Only the stretch below from the line holding "You are a GUI" through the line holding "Click the 177.90 USD chart tooltip" should be restated, word for word and with both ends included; pictures stay out.

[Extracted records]
== == ==
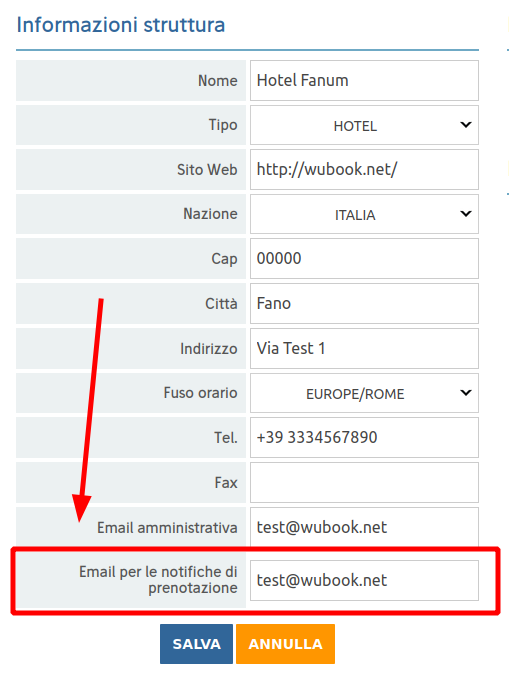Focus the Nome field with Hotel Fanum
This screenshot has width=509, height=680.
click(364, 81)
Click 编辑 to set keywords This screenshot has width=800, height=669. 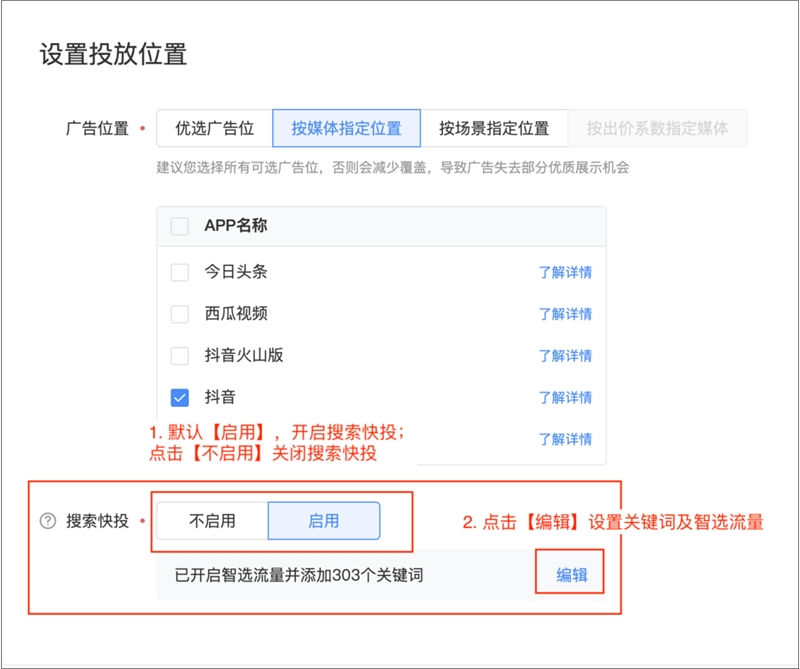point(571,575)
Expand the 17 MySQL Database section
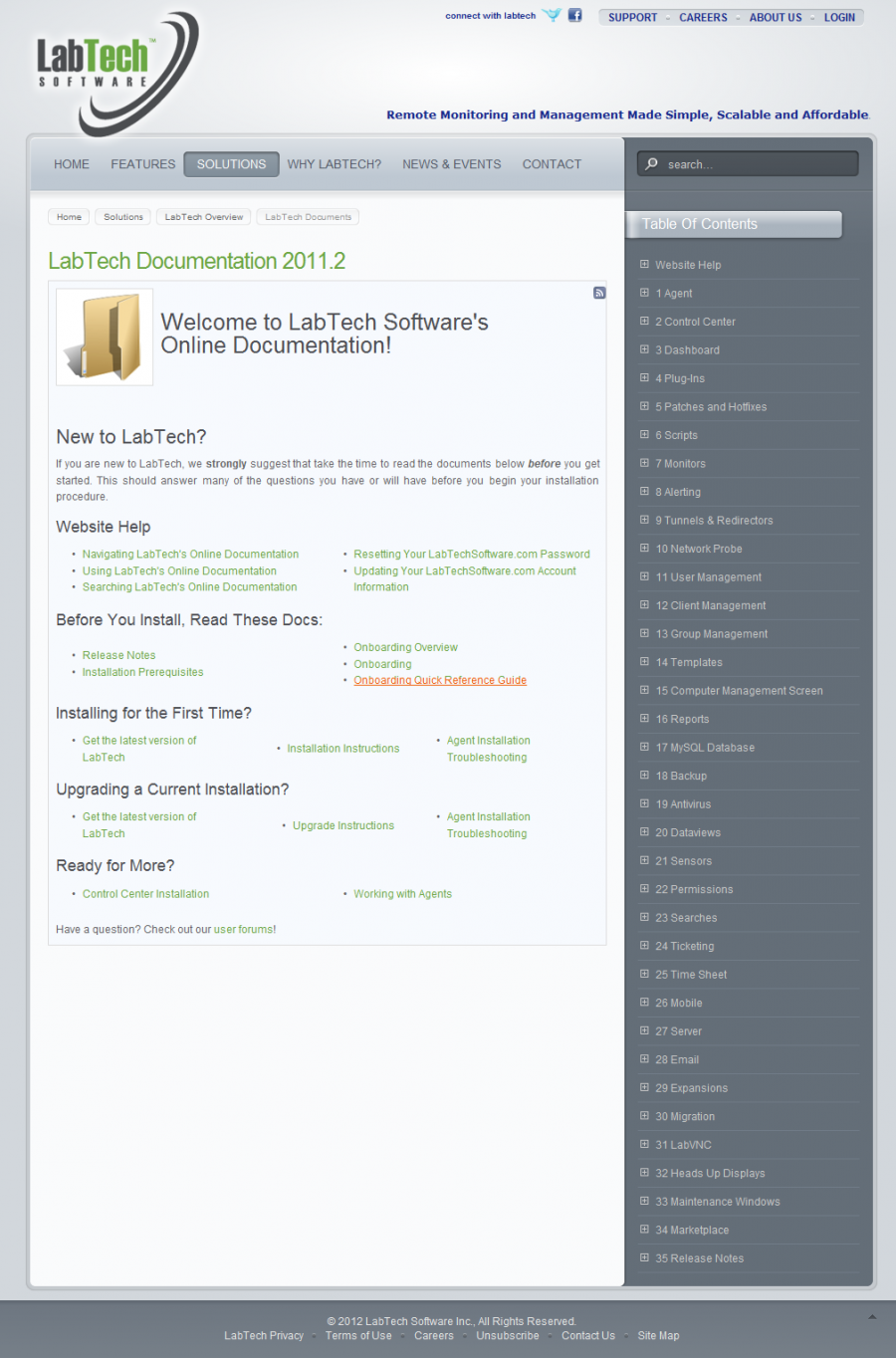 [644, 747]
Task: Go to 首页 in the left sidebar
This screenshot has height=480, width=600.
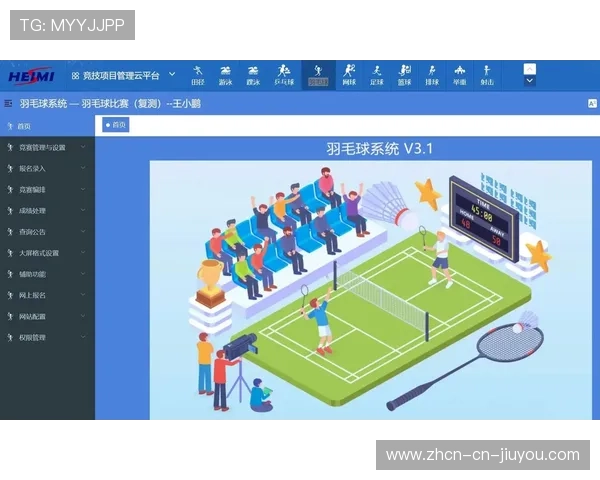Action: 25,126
== == ==
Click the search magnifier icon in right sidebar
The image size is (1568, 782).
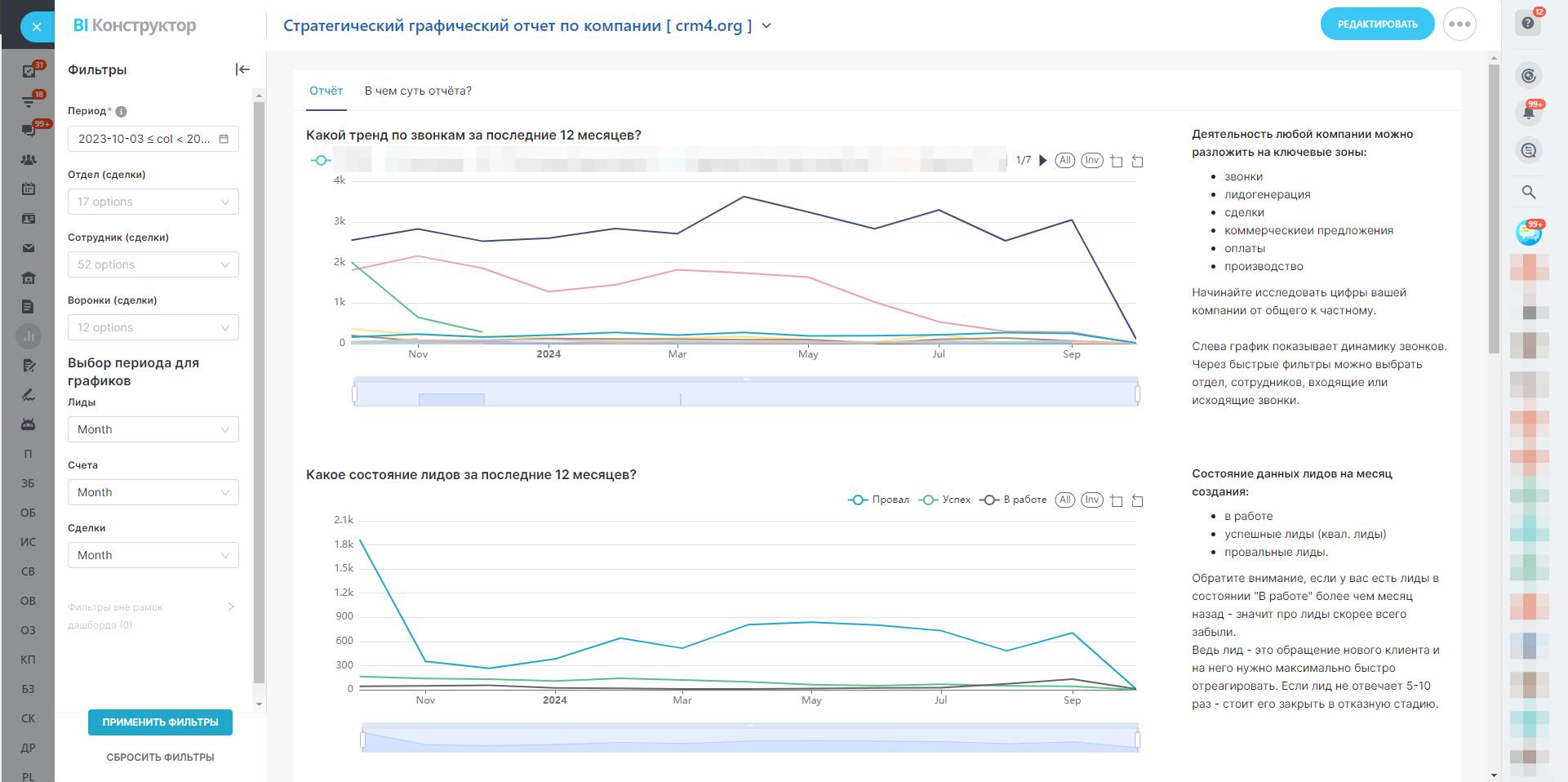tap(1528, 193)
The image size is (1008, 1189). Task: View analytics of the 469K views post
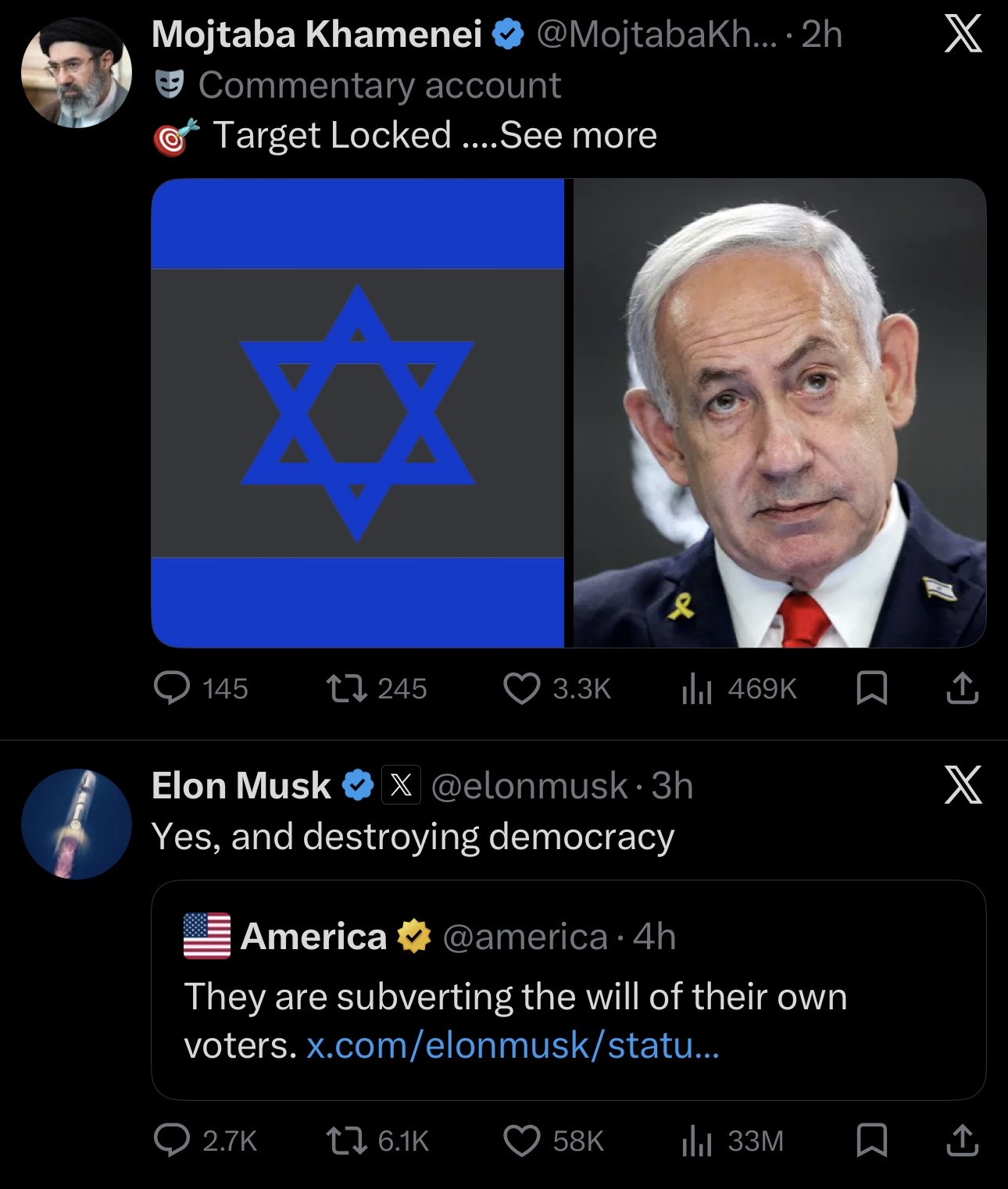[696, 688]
== == ==
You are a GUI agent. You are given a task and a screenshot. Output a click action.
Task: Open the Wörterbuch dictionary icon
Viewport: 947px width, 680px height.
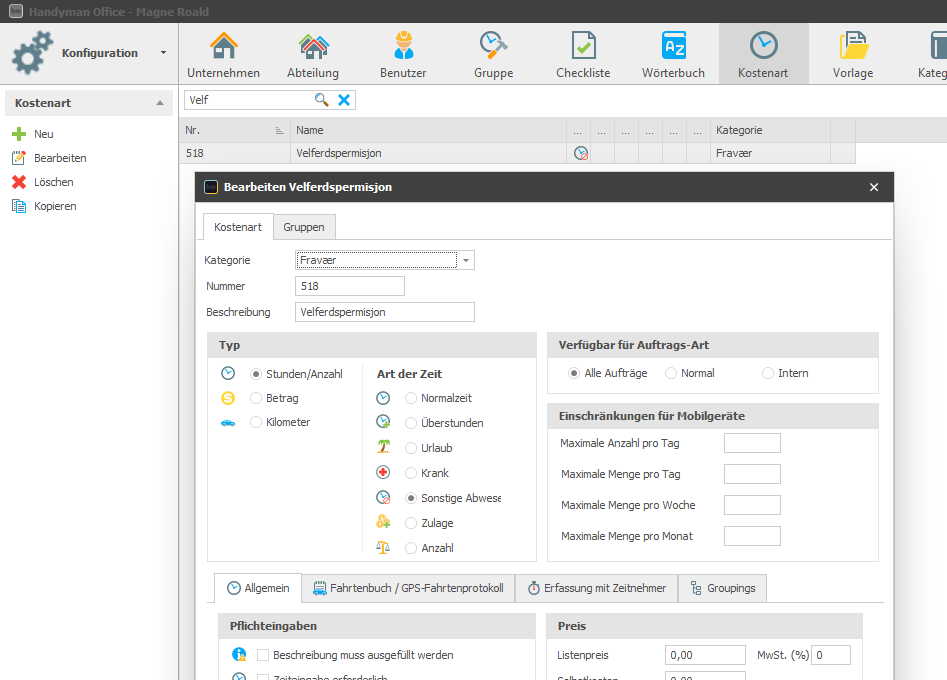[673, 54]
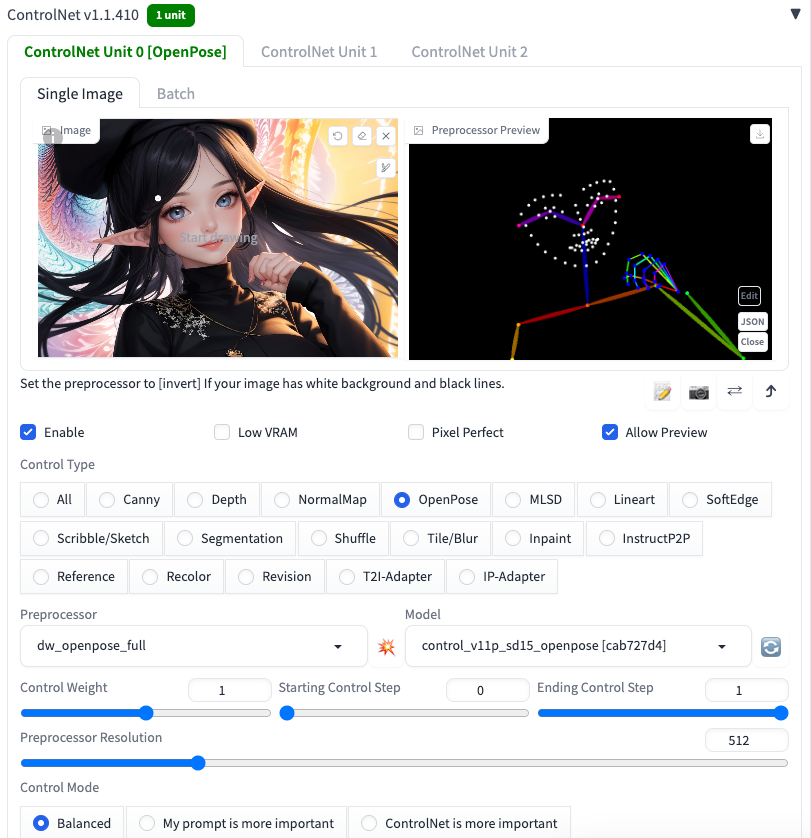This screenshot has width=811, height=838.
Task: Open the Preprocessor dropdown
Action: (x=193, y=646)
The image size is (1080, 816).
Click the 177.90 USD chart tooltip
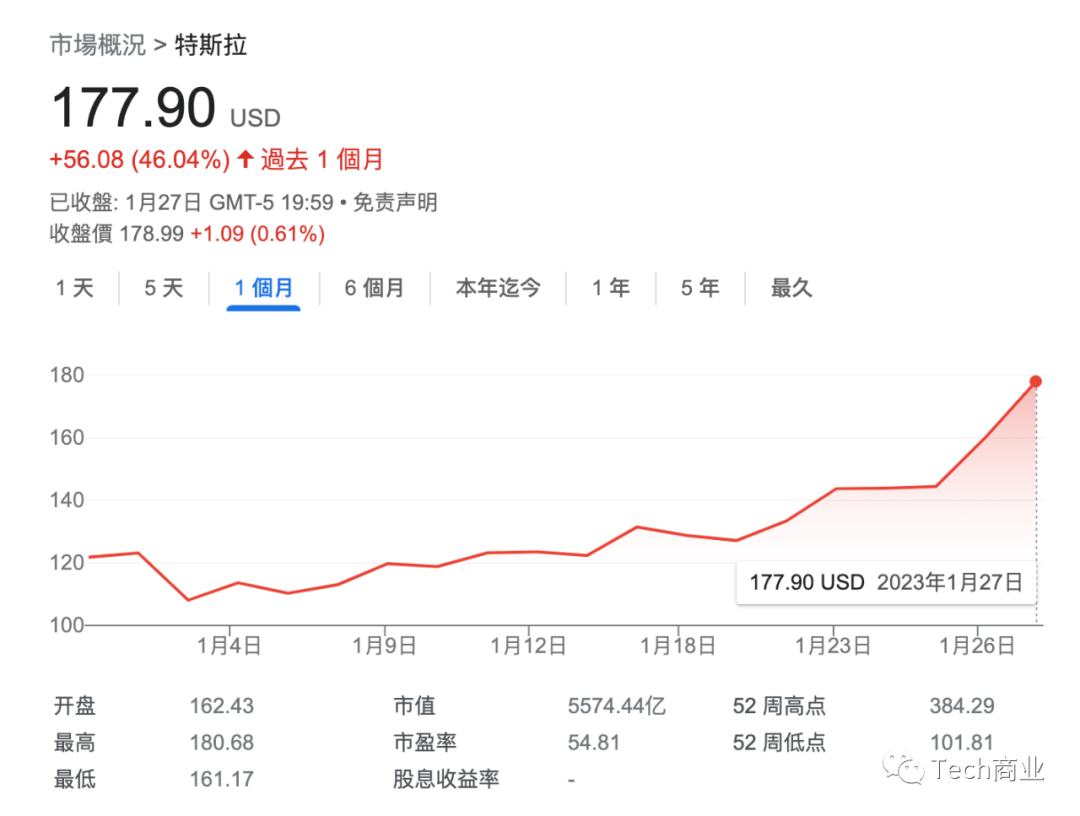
== == ==
> _Result of the task_
You are a GUI agent. You are given a task and a screenshot. Output a click action.
Task: Open the Wörterbuch dictionary icon
Viewport: 947px width, 680px height.
[673, 54]
This screenshot has width=811, height=838.
Task: Open the Preprocessor dropdown
Action: (x=193, y=646)
The image size is (1080, 816).
Click the 177.90 USD chart tooltip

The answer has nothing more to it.